WORK TO COMPLETE =
[1] Decide whether each statement agrees with the weed killer thread below. Answer yes or no for each, and quote the deciding words from the thread.
(a) Jconnelly6b says Q4 Plus will handle crabgrass and sedges.
(b) The poster who uses Lesco Momentum 4score says it has hurt their fescue.
(c) kclyki02 recommends Q4 Plus for the weeds Matthew_73 lists.
[2] In the weed killer thread below, which weed does Matthew_73 say he has a lot of?
[3] Retype a passage from the weed killer thread below word for word. Begin at the words "# Best 3 way" and stop after "(May 13, 2019)".

READING PASSAGE =
____________________

# Best 3 way on the market. Or 4 way.



## Matthew_73 (Jul 9, 2019)

I have lotta chickweed and my dad has creeping Charlie. And others. Clover.


----------



## kclyki02 (May 13, 2019)

TZone for those weeds


----------



## moedank (Sep 10, 2019)

Q4 Plus


----------



## Jconnelly6b (Mar 4, 2018)

moedank said:


> Q4 Plus


I agree Q4 plus is the best 4 way. It will get all broadleafs plus crabgrass and sedges. Use caution on fine fescues in high temps.


----------



## Lust4Lawn (Aug 4, 2020)

Jconnelly6b said:


> moedank said:
> 
> 
> > Q4 Plus
> ...


I think that is a great point if you have sedges. This publication speaks to how well sulfentrazone treats sedges compared to halosulfuron in products like Sedgehammer. 
https://www.extension.purdue.edu/extmedia/AY/AY-19-W.pdf

If you can tackle sedges while dealing with most of your broadleafs PLUS any crabgrass this is a big win in my book.


----------



## Johnl445 (Feb 11, 2020)

How about lesco momentum, anyone have good experience with this.


----------



## 7824 (Oct 23, 2019)

I use Lesco momentum 4score and it's awesome. I haven't met a weed it doesn't burn down. It's never hurt my fescue. I spot spray with it all year long. No one ever mentions it on here. I mentioned it the other day and it was ignored. Maybe they know something I don't.


----------



## Johnl445 (Feb 11, 2020)

____________________

DATA RECORDS =
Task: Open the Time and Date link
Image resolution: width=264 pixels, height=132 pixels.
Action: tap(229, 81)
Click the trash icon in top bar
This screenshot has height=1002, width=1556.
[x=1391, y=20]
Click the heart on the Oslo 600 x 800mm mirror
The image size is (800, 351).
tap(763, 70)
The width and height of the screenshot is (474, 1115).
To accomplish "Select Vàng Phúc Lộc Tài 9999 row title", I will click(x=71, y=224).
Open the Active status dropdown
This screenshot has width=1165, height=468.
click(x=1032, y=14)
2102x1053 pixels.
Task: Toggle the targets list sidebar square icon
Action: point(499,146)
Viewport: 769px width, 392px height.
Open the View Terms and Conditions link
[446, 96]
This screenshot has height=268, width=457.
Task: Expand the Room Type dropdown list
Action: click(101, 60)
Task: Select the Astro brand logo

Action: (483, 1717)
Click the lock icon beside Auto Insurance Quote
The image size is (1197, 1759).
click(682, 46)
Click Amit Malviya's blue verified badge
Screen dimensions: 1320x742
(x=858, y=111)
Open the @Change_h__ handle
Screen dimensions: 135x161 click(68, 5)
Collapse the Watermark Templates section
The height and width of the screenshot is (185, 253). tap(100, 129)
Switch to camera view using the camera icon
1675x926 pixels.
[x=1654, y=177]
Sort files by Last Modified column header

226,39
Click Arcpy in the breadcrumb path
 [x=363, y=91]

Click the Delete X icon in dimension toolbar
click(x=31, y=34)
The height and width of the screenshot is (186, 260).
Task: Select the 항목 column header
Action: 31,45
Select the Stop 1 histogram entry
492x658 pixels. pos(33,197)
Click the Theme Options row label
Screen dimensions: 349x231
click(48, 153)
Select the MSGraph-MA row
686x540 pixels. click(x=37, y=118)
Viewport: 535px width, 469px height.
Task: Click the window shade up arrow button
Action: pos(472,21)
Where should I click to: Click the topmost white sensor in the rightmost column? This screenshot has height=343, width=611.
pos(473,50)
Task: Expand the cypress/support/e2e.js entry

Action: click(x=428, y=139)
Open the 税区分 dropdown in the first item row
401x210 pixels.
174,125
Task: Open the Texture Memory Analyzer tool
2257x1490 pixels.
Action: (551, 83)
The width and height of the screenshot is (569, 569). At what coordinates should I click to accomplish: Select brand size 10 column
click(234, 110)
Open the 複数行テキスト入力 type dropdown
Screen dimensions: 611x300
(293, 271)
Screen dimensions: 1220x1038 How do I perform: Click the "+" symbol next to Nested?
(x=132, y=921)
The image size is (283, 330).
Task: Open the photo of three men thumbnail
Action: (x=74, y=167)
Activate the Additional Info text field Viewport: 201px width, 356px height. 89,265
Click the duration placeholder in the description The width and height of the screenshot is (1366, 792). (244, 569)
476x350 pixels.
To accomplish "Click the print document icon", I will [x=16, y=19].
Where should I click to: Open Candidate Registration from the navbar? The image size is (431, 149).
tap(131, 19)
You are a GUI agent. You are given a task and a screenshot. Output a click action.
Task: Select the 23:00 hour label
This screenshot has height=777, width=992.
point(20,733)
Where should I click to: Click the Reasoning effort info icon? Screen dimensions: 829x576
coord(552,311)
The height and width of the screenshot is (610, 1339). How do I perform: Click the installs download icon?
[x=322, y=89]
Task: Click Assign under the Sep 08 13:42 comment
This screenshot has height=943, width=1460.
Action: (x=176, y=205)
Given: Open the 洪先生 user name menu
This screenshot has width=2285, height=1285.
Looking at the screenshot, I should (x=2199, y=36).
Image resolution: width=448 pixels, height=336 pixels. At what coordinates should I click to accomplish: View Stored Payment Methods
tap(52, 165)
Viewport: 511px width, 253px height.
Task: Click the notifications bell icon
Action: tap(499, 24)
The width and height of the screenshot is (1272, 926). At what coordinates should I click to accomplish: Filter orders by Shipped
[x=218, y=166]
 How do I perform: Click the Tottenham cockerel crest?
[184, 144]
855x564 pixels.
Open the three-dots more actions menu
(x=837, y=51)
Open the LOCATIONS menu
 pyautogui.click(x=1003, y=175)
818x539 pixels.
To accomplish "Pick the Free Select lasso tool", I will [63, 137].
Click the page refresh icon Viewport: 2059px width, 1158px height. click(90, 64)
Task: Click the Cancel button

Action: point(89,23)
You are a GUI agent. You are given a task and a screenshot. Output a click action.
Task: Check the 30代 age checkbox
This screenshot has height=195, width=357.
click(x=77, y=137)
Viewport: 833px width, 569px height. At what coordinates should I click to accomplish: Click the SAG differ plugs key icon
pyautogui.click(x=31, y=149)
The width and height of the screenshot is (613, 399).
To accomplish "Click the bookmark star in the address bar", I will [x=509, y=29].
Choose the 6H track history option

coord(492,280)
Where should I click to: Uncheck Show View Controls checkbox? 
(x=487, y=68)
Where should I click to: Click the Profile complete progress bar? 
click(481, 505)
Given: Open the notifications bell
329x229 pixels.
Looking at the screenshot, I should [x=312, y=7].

____________________

RESPONSES TO THE TASKS =
[1]
(a) Yes: "It will get all broadleafs plus crabgrass and sedges."
(b) No: "It's never hurt my fescue."
(c) No: "TZone for those weeds"

[2] Chickweed.

[3]
# Best 3 way on the market. Or 4 way.



## Matthew_73 (Jul 9, 2019)

I have lotta chickweed and my dad has creeping Charlie. And others. Clover.


----------



## kclyki02 (May 13, 2019)